While many in our world (even today) focus on the people and the places of worldly power, Luke draws our attention toward the margins.
And that’s where the glory of the Lord shined the brightest!
“This is the sign for you – you will find a child wrapped in bands of cloth and lying in a manger – he is the Savior, the Messiah, the Lord.”
Of course, most of us have heard this story our whole lives... so many times that the weight of that particular proclamation no longer carries the weight it once did. The angel of the Lord announced the triumphant entry of God into the world to the least likely people – and even more outrageous is the fact that God chose to enter through Jesus.
How could a baby... a tiny and weak and vulnerable baby, be the Savior, Messiah, and Lord?
Only a God like ours would see if fit to transform the very fabric of reality with something tiny, weak, vulnerable. Not by might, not by power... not through armies... but through a little baby, wrapped in swaddling clothes, lying in a manger.

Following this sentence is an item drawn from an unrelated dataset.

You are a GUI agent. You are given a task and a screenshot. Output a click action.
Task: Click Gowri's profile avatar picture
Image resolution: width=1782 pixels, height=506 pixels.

Luke began his telling of the story of Christmas with an Emperor and Governor... but that’s not where the story ends. The birth of Jesus ushered in a new day, a new Kingdom, in which the last will be first and the first will be last. The arrival of the Savior, Christ the Lord, upsets all of the expectations and assumptions that we’ve foolishly made about this world.
Today we assume we know where Jesus is or, at the very least, where Jesus suspect he should be. We elevate leaders because we think they’re on Jesus’ side, or we dismiss entire groups of people because we think Jesus is on our side.
We relegate the Savior of the world; Christ, the Lord, to our perfect manger scenes only to pack him away in a few days.
But the story of Christmas is that God cannot, and will not, be boxed away. God will not, and cannot be relegated to confines of our experience; nor can he be limited by our vision and imaginations.
God sees the disparities of this world and makes a way where there is no way. He knows better than us... what’s best for us. And through the strangest of ways... that still causes us to wonder... God sent his son, our Lord and Savior, as a vulnerable and weak baby... to transform everything.
Because that very same baby, the one with teeny tiny toes and the one resting in the feeding trough, is the same person who walked through Galilee, who was transfigured magnificently, who feed the people abundantly, who walked on water miraculously, who suffered on the cross tragically, and rose from the grave majestically.
The womb and the tomb could not and cannot contain the grace of God, and no matter whether or not we think Jesus is missing, he is there, he is here, and he always will be. Amen.